MURDER, POLITICS, AND THE END OF THE JAZZ AGE
by Michael Wolraich
Order today at Barnes & Noble / Amazon / Books-A-Million / Bookshop
MURDER, POLITICS, AND THE END OF THE JAZZ AGE by Michael Wolraich Order today at Barnes & Noble / Amazon / Books-A-Million / Bookshop |
It is almost impossible to understate the achievements of Bain Capital and Mitt Romney, but I'll try.
Bain capital financed a new Mall store retail chain called Staples. The idea came from two veteran Retailers. Home Depot, for example, had been in existence for over 15 years before Staples and served as a model of how a bunch of Mom and Pop building supply stores could be put out of business, products bought from China and prices reduced for the benefit of consumers. Staples is one of about fifty retail segments so reorganized and financed in the U.S. Its total sales are a fraction of Walmart, for example, and about one one thousandth of the retail sector as a whole.

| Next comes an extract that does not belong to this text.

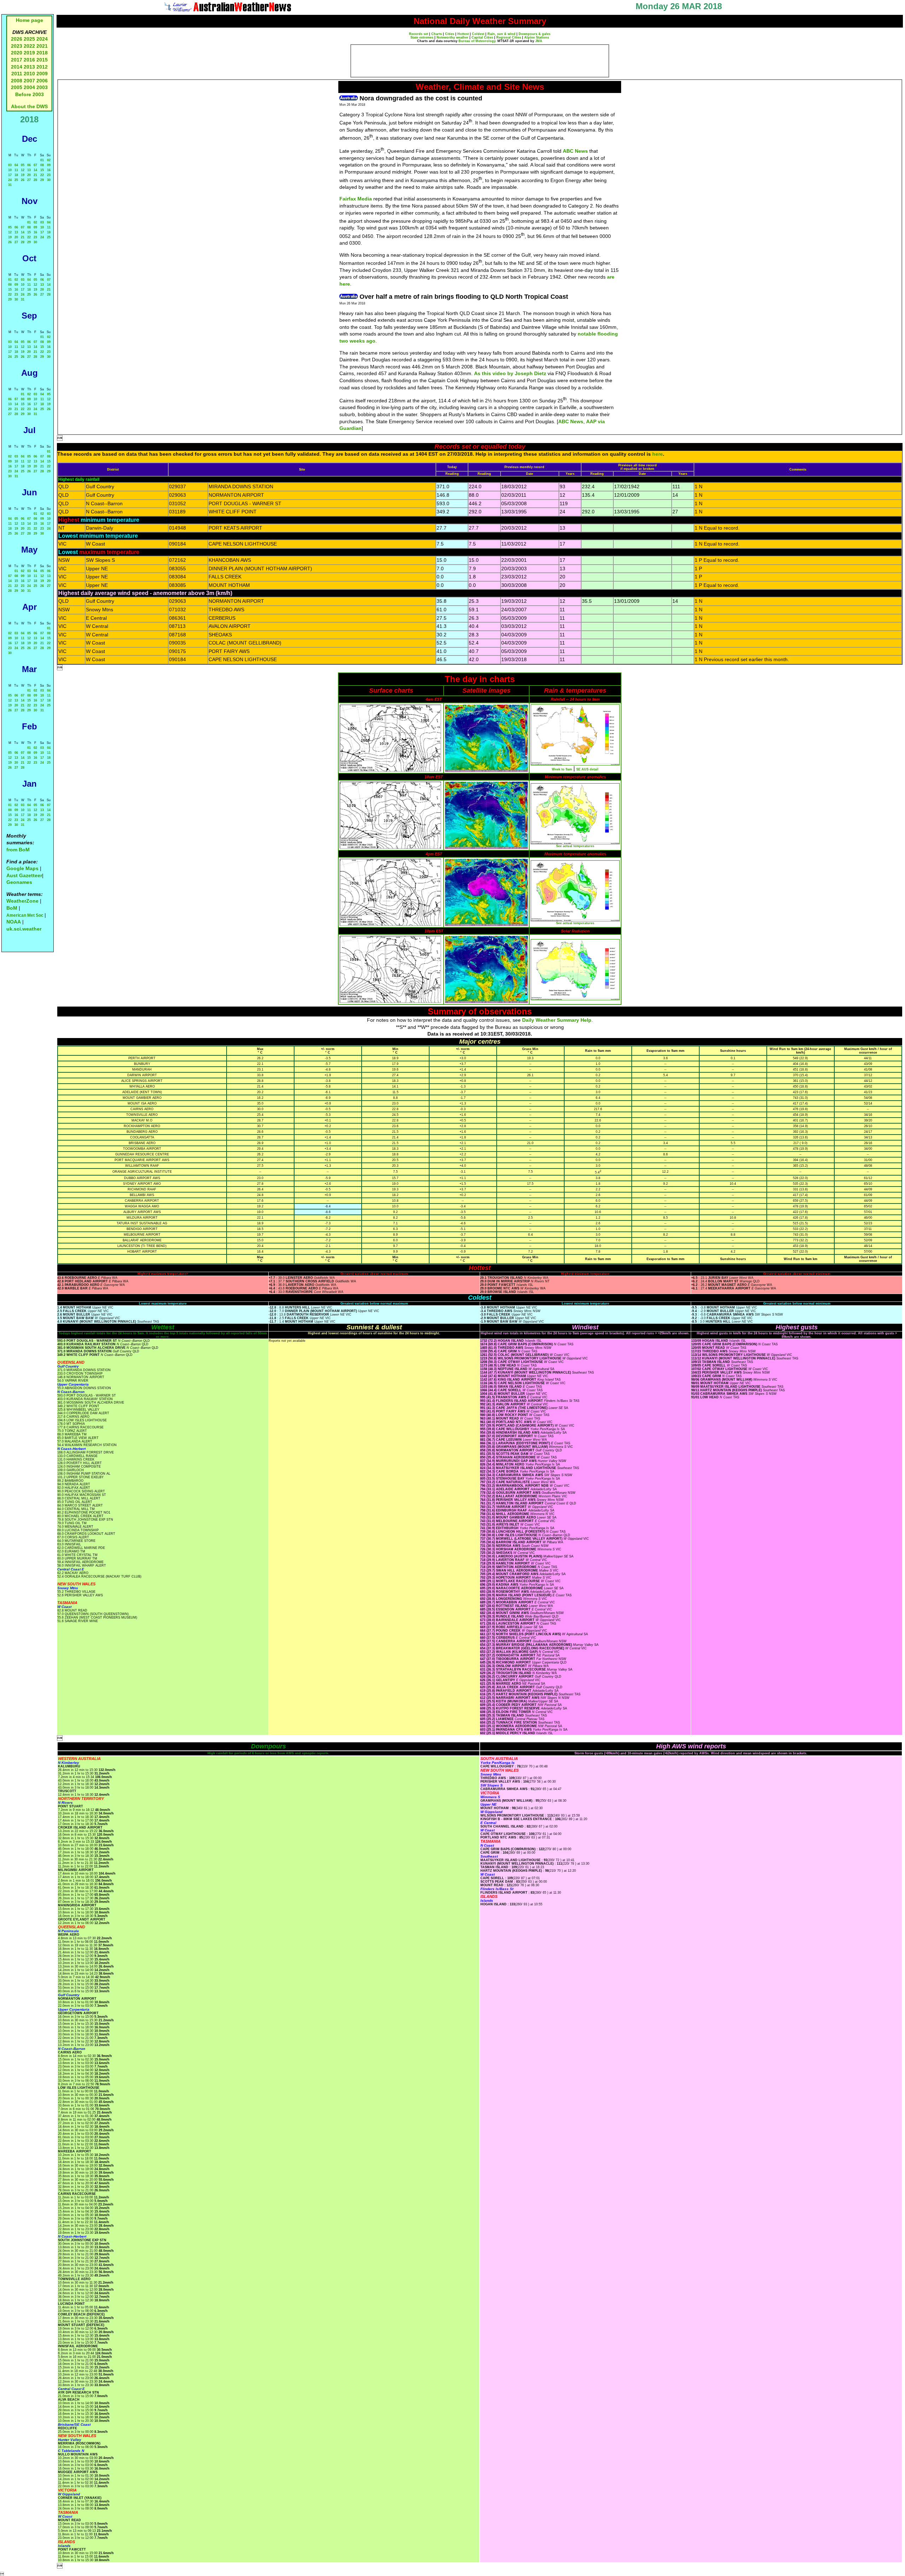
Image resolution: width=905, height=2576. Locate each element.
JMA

Bain Capital is one of many Private Equity firms in the United States which perform Venture Capital functions as well as "Buy Outs". One of the notable companies which Bain Capital financed with Venture Capital Money was Staples, which is one of three other office supply Mall store chains in the U.S.

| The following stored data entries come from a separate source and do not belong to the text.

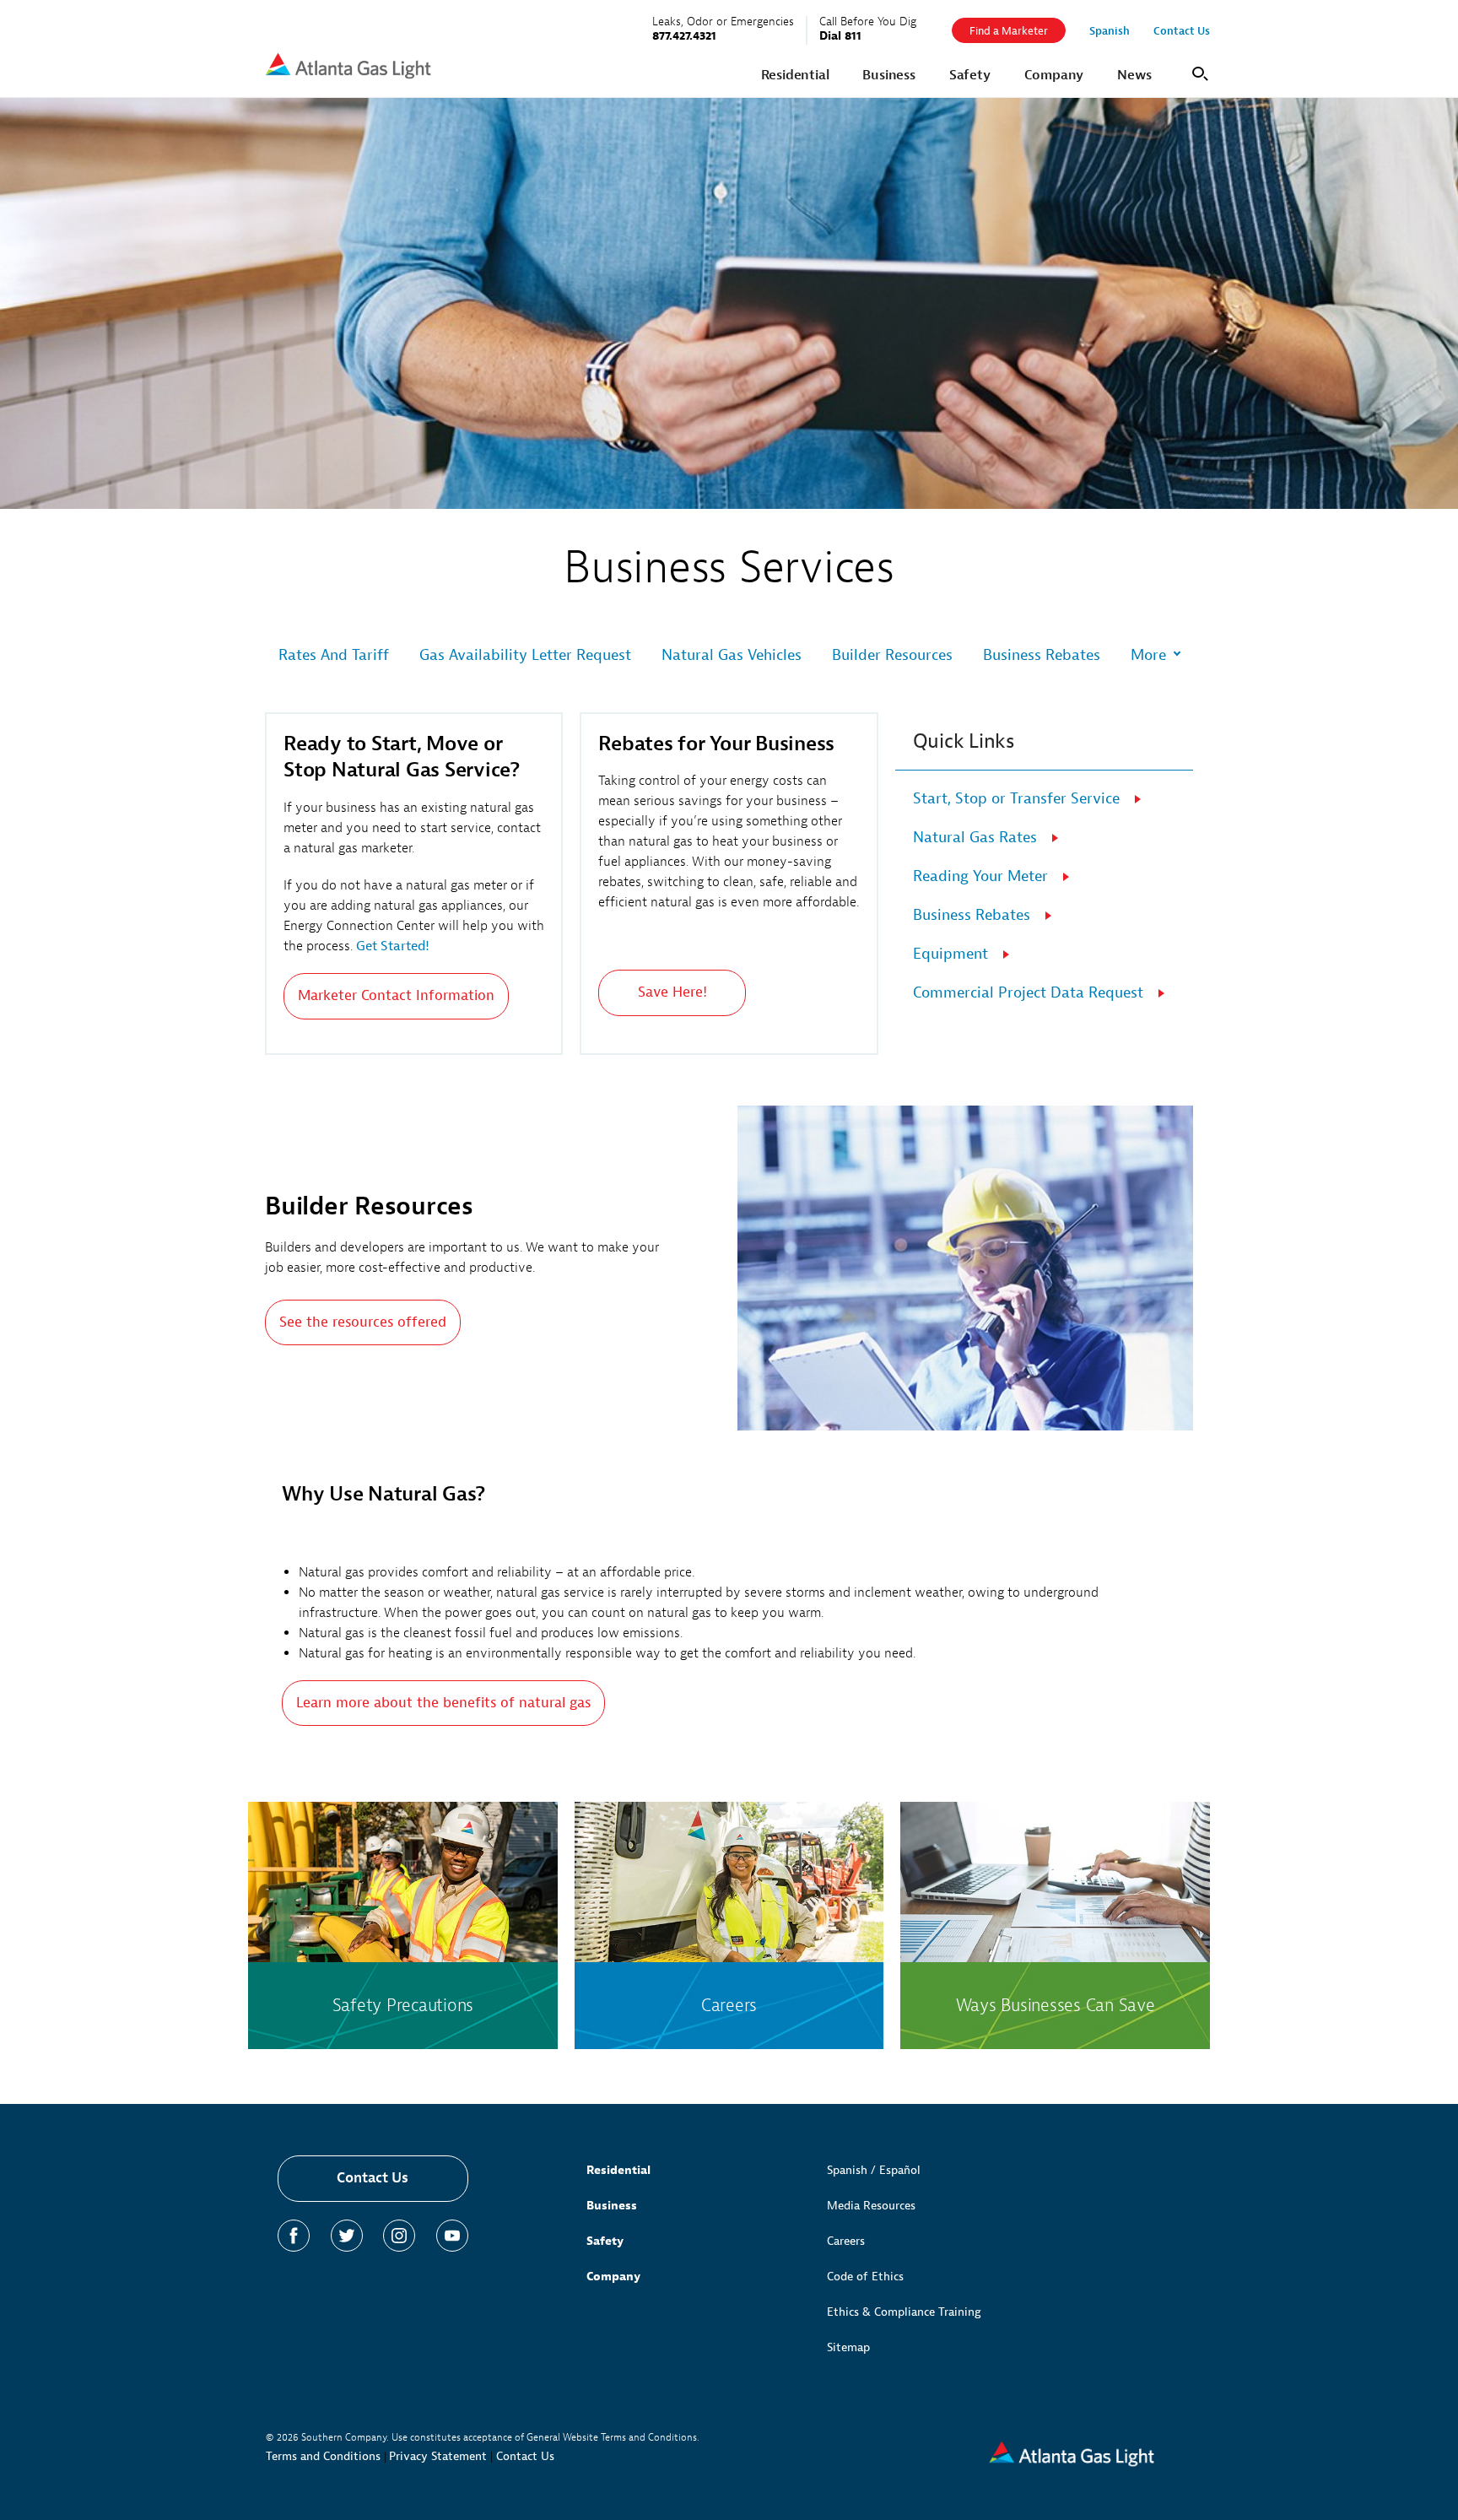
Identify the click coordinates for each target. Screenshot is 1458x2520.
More (1148, 655)
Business (611, 2205)
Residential (618, 2170)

Bain Capital, in comparison to the other Private Equity firms performing "buy outs", has a record of 22% of its target companies having gone into bankruptcy or disappeared---which is more than twice the industry average. One observer with knowledge of Bain Capital's deal strategy with Bank's trying to sell sick companies described it as a bait and switch routine: Bid high in the beginning and then in actual negotiations with the subject company chisel them down, the other bidders having gone on their merry way.
Romney will most likely be remembered in his HBS School Alumni Magazine as the founder of Bain Capital and, specifically, Staples. Bain Capital is one of the top Private Equity firms in America.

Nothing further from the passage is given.